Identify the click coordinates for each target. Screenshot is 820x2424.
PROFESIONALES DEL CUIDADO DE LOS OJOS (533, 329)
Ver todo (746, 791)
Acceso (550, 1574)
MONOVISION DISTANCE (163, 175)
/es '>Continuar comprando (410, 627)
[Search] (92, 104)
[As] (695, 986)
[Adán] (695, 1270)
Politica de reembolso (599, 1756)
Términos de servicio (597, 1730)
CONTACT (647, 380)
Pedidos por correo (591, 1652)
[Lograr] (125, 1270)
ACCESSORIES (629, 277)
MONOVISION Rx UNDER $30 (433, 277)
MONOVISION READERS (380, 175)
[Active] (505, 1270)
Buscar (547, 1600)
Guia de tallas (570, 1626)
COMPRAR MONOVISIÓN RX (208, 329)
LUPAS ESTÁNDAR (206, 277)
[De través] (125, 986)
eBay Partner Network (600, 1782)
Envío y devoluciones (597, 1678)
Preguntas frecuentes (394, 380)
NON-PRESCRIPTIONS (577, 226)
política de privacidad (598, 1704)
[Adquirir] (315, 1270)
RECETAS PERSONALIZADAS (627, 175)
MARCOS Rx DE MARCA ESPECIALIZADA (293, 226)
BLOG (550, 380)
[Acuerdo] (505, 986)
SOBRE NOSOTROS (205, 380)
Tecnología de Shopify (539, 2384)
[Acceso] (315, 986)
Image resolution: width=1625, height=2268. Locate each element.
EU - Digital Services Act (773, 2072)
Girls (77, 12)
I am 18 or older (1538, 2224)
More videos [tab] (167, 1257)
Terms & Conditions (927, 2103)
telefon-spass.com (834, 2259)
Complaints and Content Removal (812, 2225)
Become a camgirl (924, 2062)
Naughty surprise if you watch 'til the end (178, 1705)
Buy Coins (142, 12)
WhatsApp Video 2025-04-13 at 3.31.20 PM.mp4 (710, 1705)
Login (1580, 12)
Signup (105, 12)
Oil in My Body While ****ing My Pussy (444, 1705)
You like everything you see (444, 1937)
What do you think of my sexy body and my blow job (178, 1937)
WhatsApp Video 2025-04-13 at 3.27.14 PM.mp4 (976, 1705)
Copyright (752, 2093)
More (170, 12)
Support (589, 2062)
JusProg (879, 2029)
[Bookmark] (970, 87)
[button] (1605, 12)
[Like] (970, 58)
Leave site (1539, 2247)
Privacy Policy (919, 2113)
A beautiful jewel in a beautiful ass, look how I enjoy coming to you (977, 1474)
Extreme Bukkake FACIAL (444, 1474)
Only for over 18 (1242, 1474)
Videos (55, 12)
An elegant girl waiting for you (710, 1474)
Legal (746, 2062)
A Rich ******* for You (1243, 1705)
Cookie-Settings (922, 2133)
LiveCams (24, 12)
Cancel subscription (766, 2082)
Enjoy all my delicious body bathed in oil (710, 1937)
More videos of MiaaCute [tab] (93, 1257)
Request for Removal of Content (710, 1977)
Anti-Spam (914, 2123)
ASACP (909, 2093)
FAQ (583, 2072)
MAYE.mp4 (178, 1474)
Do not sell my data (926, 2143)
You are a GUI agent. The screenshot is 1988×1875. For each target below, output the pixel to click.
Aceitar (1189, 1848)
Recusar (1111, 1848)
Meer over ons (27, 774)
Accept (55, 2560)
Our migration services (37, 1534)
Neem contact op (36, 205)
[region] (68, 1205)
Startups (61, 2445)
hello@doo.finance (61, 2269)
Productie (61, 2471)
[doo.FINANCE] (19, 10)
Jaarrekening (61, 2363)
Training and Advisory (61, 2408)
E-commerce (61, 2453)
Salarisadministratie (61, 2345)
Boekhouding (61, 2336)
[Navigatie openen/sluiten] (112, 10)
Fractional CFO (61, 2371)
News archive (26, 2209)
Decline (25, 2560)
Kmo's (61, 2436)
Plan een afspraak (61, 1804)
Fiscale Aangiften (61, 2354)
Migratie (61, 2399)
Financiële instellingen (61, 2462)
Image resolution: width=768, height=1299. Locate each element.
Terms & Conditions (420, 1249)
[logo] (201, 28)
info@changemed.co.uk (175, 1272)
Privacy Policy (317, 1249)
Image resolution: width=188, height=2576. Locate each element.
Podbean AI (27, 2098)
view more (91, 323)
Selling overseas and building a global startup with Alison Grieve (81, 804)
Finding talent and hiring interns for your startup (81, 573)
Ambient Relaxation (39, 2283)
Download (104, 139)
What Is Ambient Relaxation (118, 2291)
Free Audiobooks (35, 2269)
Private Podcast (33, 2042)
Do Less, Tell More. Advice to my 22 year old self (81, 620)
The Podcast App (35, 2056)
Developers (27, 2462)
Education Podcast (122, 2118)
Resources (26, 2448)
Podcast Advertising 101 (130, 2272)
#####
Nothing but the lines from the first line of the data through the line with "[Search] (92, 104)" should be returned, exactly as they appear, both ends included.

Written response:
Identify the click coordinates for each target. Screenshot is 820x2424.
PROFESIONALES DEL CUIDADO DE LOS OJOS (533, 329)
Ver todo (746, 791)
Acceso (550, 1574)
MONOVISION DISTANCE (163, 175)
/es '>Continuar comprando (410, 627)
[Search] (92, 104)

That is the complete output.